* Information given *
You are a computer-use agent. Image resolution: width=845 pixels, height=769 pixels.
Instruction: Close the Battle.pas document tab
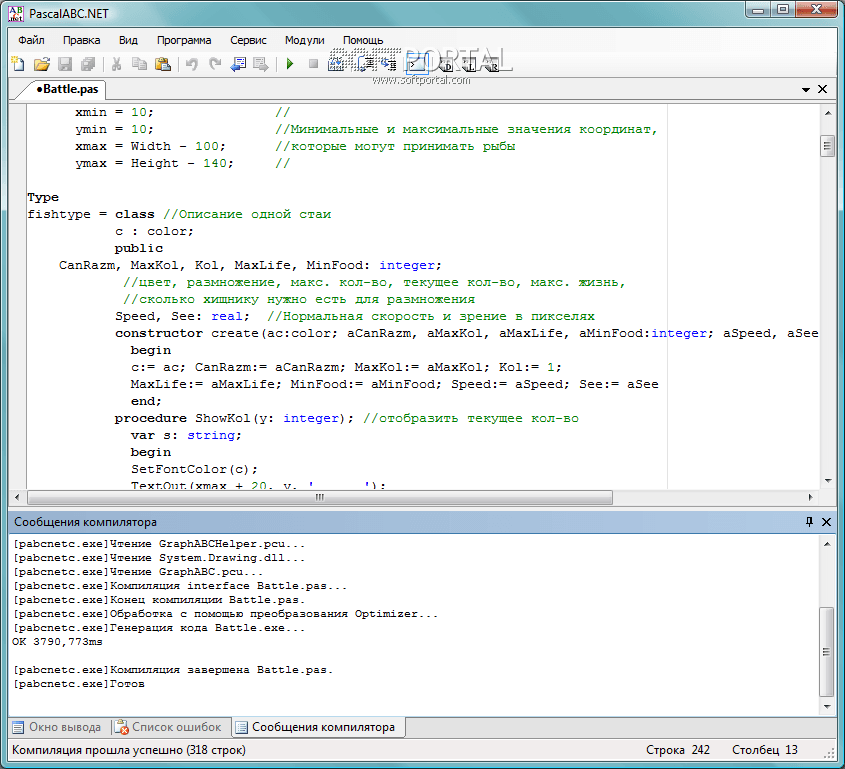(823, 89)
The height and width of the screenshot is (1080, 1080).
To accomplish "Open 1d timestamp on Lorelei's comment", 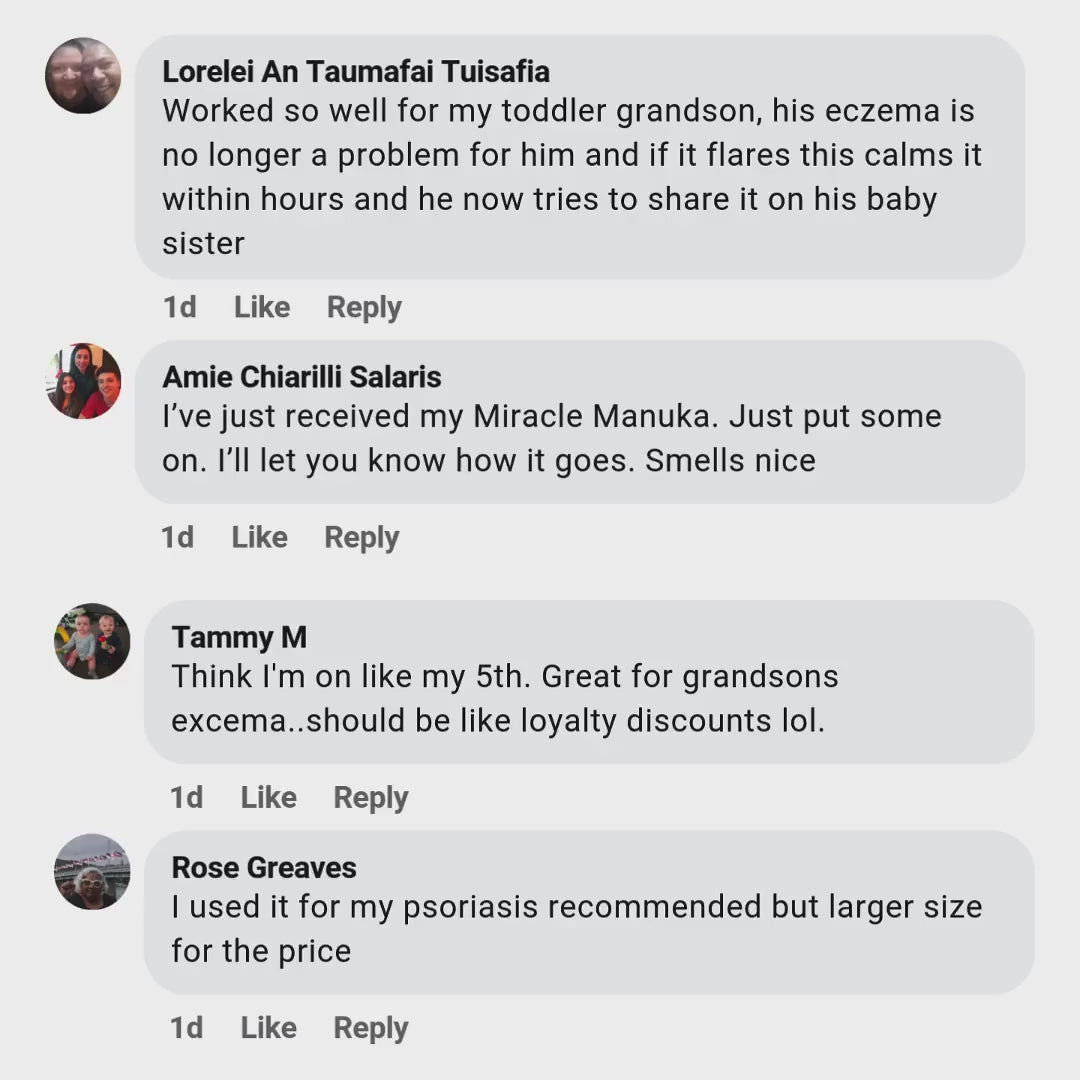I will pyautogui.click(x=180, y=307).
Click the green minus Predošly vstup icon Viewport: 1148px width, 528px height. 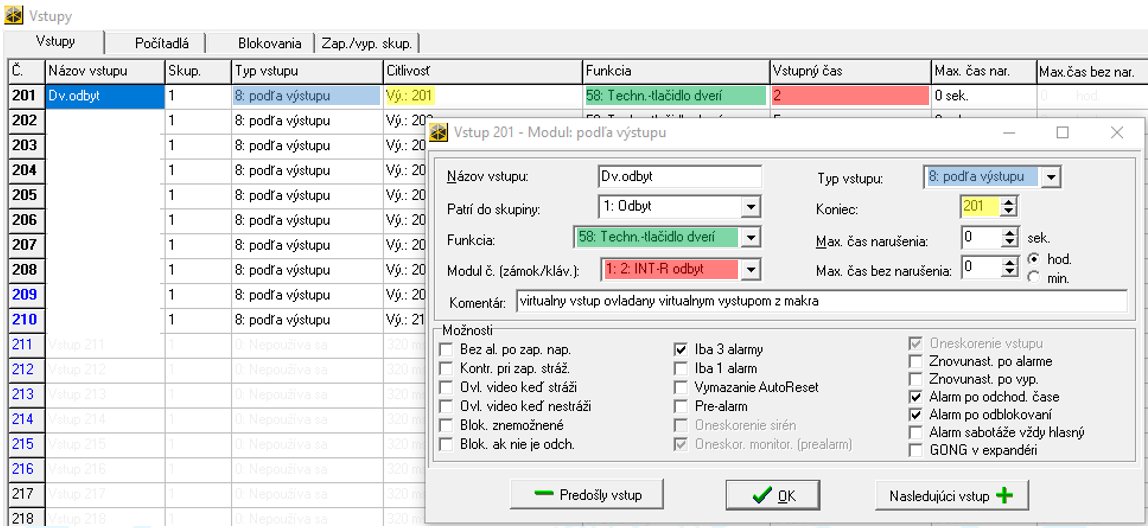pyautogui.click(x=544, y=494)
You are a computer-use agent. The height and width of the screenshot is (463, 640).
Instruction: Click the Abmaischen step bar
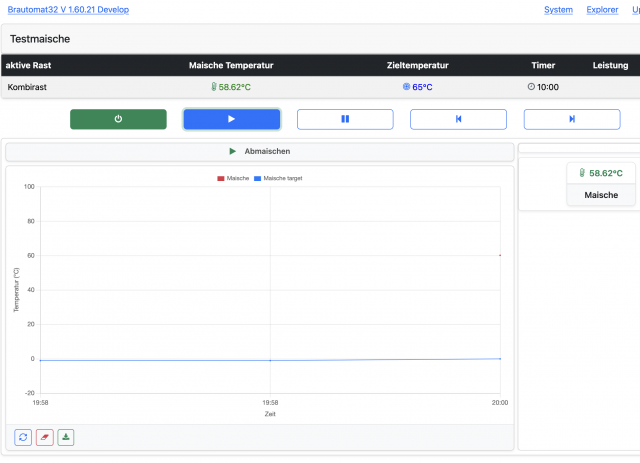(260, 151)
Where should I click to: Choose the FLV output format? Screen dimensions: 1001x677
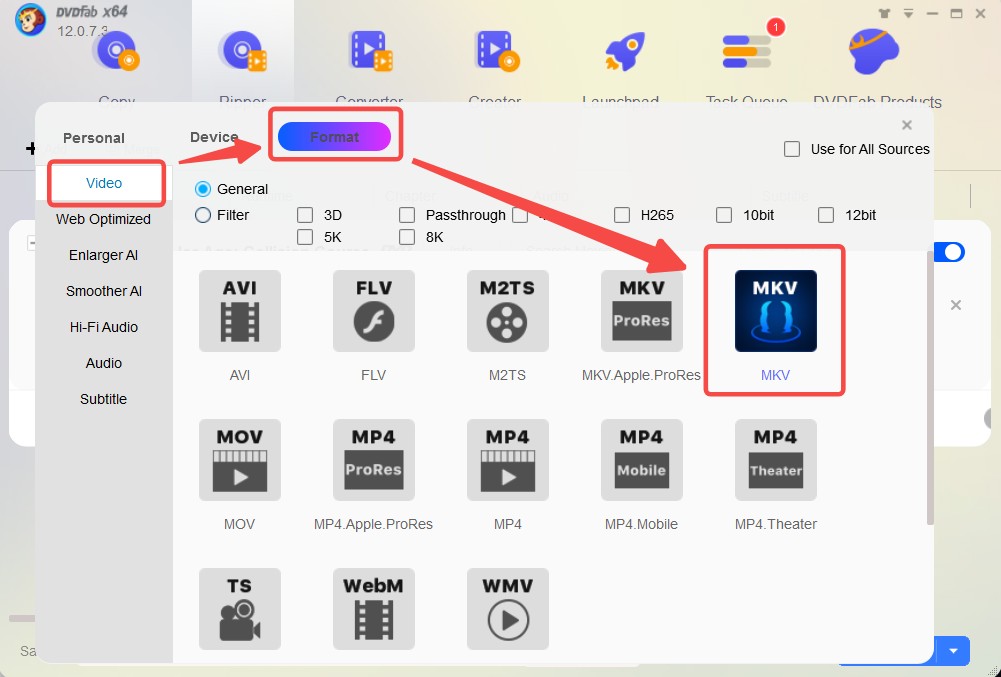[x=373, y=311]
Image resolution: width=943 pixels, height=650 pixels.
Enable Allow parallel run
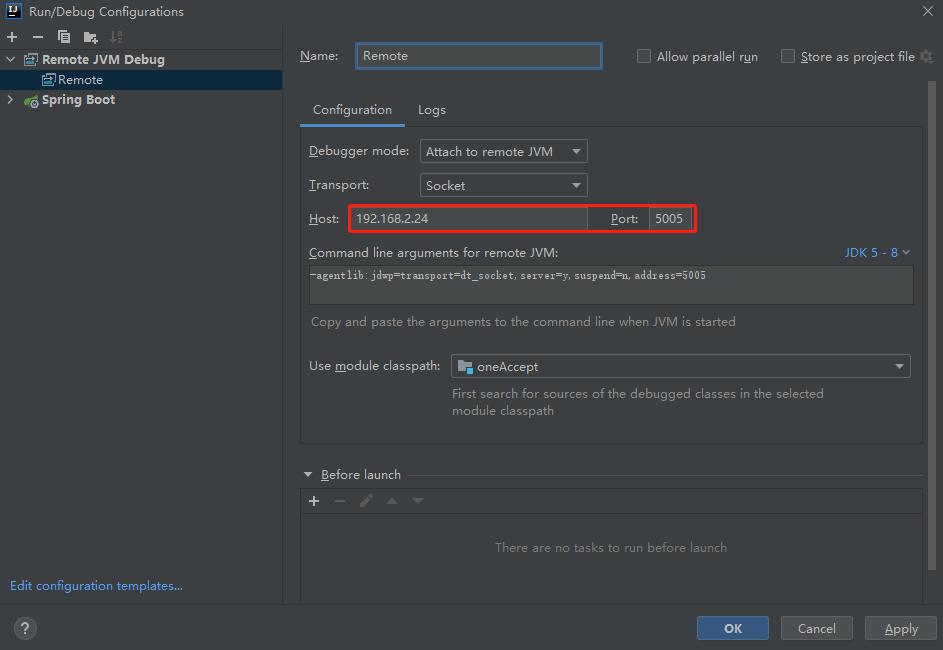click(644, 57)
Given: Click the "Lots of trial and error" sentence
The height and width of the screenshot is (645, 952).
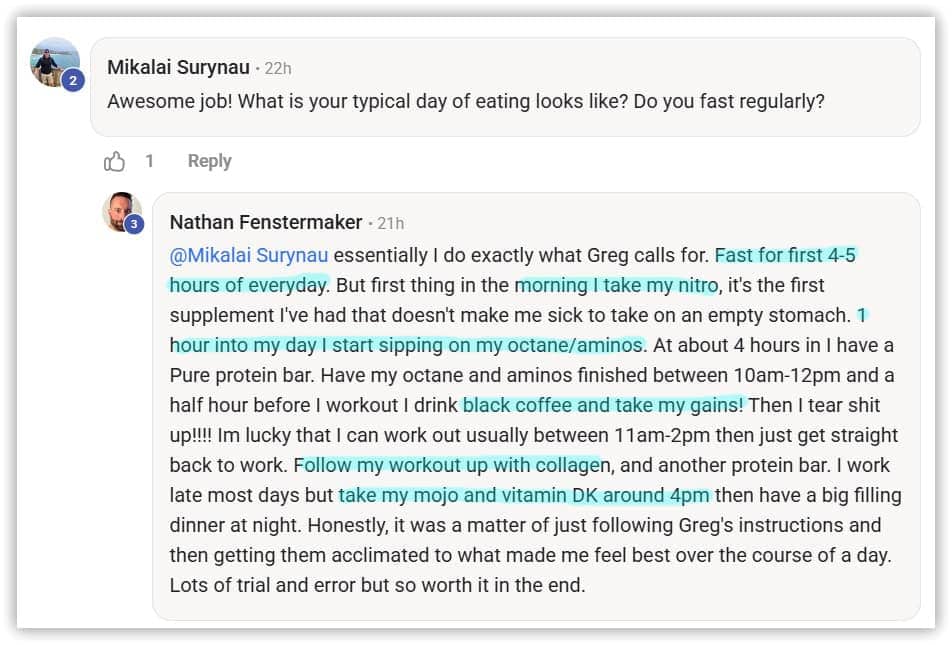Looking at the screenshot, I should coord(270,585).
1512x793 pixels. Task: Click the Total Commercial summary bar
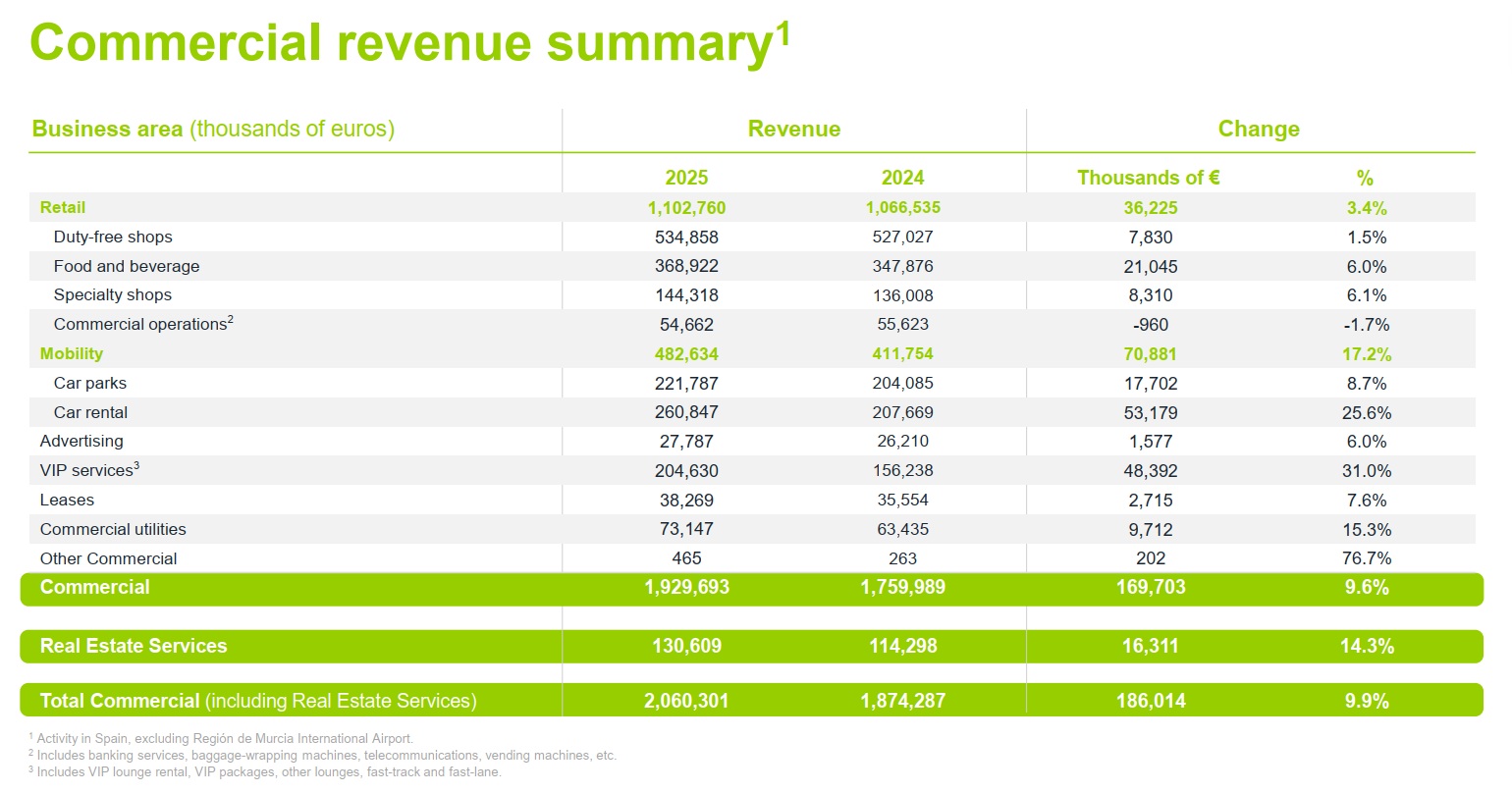point(752,701)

* Exercise objective *
Give again, word for word, each line from the one holding "Given: Click the" through the end of the entries, and leave out any picture.

* Task solution *
Given: Click the "Lots of trial and error" sentence
The height and width of the screenshot is (645, 952).
Looking at the screenshot, I should coord(270,585).
1512x793 pixels. Task: Click the Total Commercial summary bar
point(752,701)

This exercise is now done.